### [ACTION ITEM]
Give the records again in full, exactly as they appear.

### [RECORDS FOR THIS EXERCISE]
--

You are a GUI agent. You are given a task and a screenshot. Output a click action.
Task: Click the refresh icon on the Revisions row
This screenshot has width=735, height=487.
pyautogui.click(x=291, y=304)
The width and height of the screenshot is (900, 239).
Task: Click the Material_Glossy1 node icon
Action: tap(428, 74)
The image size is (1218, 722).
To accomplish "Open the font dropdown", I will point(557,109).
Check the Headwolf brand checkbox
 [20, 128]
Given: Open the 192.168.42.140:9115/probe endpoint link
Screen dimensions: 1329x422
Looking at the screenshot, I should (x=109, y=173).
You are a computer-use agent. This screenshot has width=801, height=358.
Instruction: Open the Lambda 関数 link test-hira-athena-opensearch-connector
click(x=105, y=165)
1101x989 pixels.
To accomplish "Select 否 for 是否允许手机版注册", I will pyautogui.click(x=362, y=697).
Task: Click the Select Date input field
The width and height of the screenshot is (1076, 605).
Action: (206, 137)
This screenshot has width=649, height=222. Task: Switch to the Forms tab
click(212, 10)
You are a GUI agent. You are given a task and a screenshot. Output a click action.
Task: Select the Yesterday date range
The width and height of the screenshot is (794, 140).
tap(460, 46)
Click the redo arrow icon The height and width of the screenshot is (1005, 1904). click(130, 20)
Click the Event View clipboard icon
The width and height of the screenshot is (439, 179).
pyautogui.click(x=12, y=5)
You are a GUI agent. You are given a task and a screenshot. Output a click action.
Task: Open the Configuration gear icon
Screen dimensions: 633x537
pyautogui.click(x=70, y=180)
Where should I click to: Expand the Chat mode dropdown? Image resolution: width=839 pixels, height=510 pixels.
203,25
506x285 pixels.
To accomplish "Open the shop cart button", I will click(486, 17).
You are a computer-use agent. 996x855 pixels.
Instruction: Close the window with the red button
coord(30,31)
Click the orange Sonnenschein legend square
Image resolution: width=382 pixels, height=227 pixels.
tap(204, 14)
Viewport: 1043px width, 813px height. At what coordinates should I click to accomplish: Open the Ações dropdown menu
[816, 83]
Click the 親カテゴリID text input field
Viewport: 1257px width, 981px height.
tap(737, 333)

--

### [TASK RESULT]
You are a GUI agent. You are given a task and a screenshot. Output a click action.
Task: Click the refresh icon on the Revisions row
This screenshot has width=735, height=487.
pyautogui.click(x=291, y=304)
The width and height of the screenshot is (900, 239).
Task: Click the Material_Glossy1 node icon
Action: tap(428, 74)
The image size is (1218, 722).
To accomplish "Open the font dropdown", I will point(557,109).
Check the Headwolf brand checkbox
 [20, 128]
Given: Open the 192.168.42.140:9115/probe endpoint link
Screen dimensions: 1329x422
Looking at the screenshot, I should (x=109, y=173).
You are a computer-use agent. This screenshot has width=801, height=358.
Instruction: Open the Lambda 関数 link test-hira-athena-opensearch-connector
click(x=105, y=165)
1101x989 pixels.
To accomplish "Select 否 for 是否允许手机版注册", I will pyautogui.click(x=362, y=697).
Task: Click the Select Date input field
The width and height of the screenshot is (1076, 605).
Action: (206, 137)
This screenshot has width=649, height=222. Task: Switch to the Forms tab
click(212, 10)
You are a GUI agent. You are given a task and a screenshot. Output a click action.
Task: Select the Yesterday date range
The width and height of the screenshot is (794, 140).
tap(460, 46)
Click the redo arrow icon The height and width of the screenshot is (1005, 1904). click(130, 20)
Click the Event View clipboard icon
The width and height of the screenshot is (439, 179).
pyautogui.click(x=12, y=5)
You are a GUI agent. You are given a task and a screenshot. Output a click action.
Task: Open the Configuration gear icon
Screen dimensions: 633x537
pyautogui.click(x=70, y=180)
Where should I click to: Expand the Chat mode dropdown? Image resolution: width=839 pixels, height=510 pixels.
203,25
506x285 pixels.
To accomplish "Open the shop cart button", I will click(486, 17).
You are a computer-use agent. 996x855 pixels.
Instruction: Close the window with the red button
coord(30,31)
Click the orange Sonnenschein legend square
Image resolution: width=382 pixels, height=227 pixels.
tap(204, 14)
Viewport: 1043px width, 813px height. At what coordinates should I click to accomplish: Open the Ações dropdown menu
[816, 83]
Click the 親カテゴリID text input field
Viewport: 1257px width, 981px height.
tap(737, 333)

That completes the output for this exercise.